Je n'en ai plus pour longtemps.

Je suis parvenu à m'enfuir, mais ils sont sur mes traces. J'utilise mes dernières forces pour rendre compte de ma fin. Je suis désolé pour le sang et les larmes qui souilleront ces quelques lignes.

Je suis contaminé moi aussi. Nous le sommes probablement tous depuis le tout début. Les araignées sont si petites au début, qui aurait pu ne serait-ce que les percevoir ?

J'ai tenté de les chasser, mais elles reviennent. Toujours plus nombreuses. Toujours plus grosses. Elles grouillent sur mon corps, tentent de rentrer dans ma bouche, mes narines. Elles mutilent ma plaie à la jambe, lacérant de leurs minuscules pattes ma chair. J'arrive à garder un certain contrôle de mes actes. Pour combien de temps ?

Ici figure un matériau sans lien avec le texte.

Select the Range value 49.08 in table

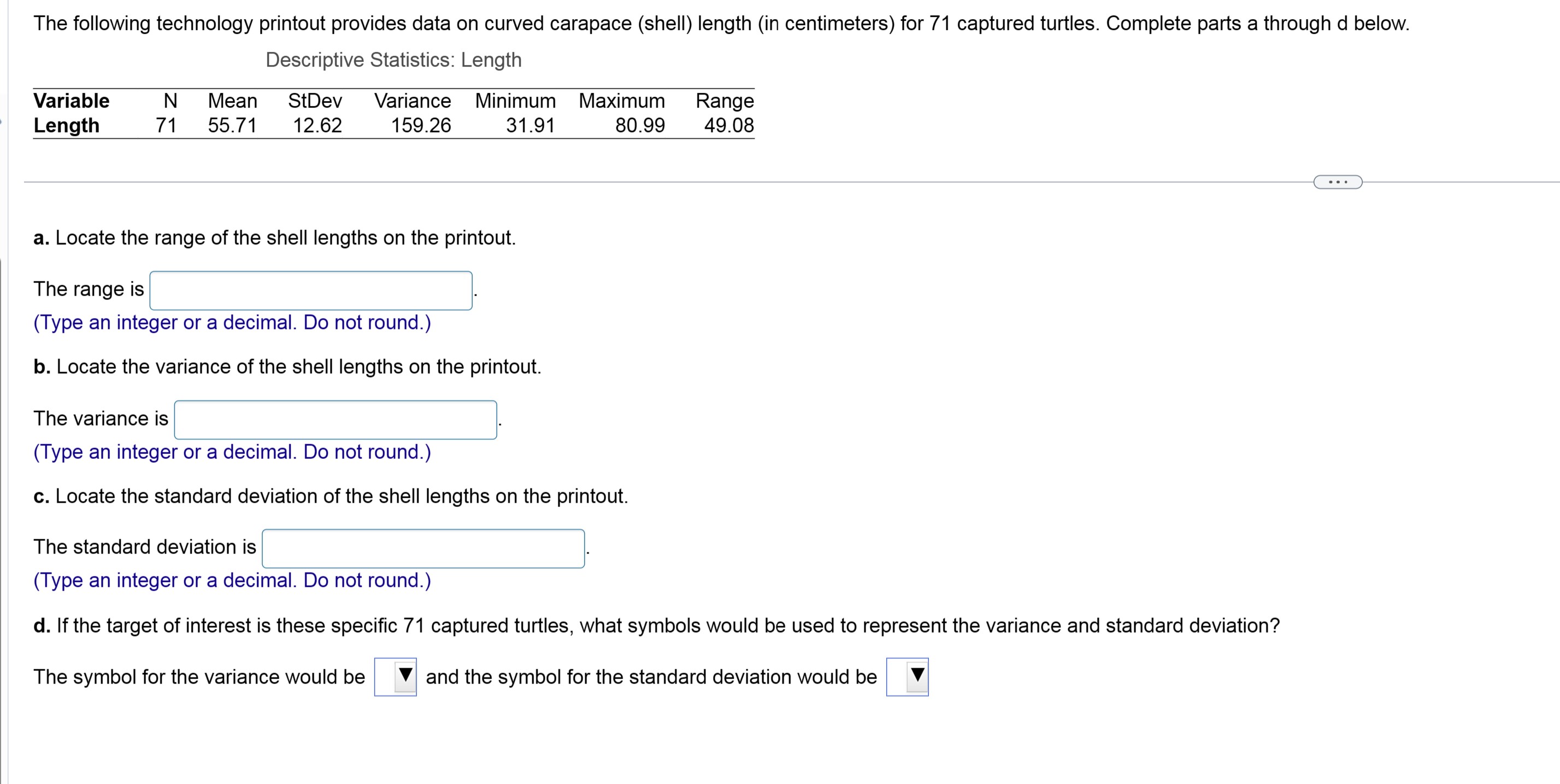click(729, 126)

Su-Fon. Elle est revenue. Au moment où j'allais mourir, là-bas, dans Rivebrume. Elle avait tout compris. Elle est revenue pour moi.

Et je l'ai tuée.

Ma main a saisi la poignée de mon épée. La lame l'a embrochée, perçant entre ses seins. La stupeur dans son regard. Ce n'était pas moi. Je n'ai pas voulu ça. Ma main a agi seule.

Galeval. C'est lui. Tout ça. Tous ces morts. La guerre. Tout. Il n'était pas parti chercher un corps. Il les contrôle.

Ce n'est plus un homme. Que s'est-il passé ? Qu'a-t-il fait pendant toutes ces années pour devenir cette... chose ?

Il a retiré son turban. Une énorme araignée était ancrée dans son crâne. Ses huit pattes enfoncées dans la cervelle de Gal et l'abdomen velu de la bête, fondu dans sa nuque. Derrière le humuk, sa mâchoire se scindait en deux, comme des mandibules. Son corps était recouvert de rêches poils noirs et sous sa robe Salahi étaient dissimulées deux autres paires de pattes arachnides.

De ses mains, jaillissaient en permanence de minuscules araignées, qui grandissaient aléatoirement, pouvant atteindre plusieurs mètres. C'est ainsi qu'il nous a eu. En nous touchant, un par un.

Il se faisait appeler l'Aranéide, seigneur des Arachnéens. Avec elles, il peut contrôler n'importe qui, n'importe quoi et n'importe où. C'est ainsi qu'il mène cette guerre au nord. C'est pour cela que personne ne revient jamais du front. Comment pourrait-on gagner contre une telle puissance ?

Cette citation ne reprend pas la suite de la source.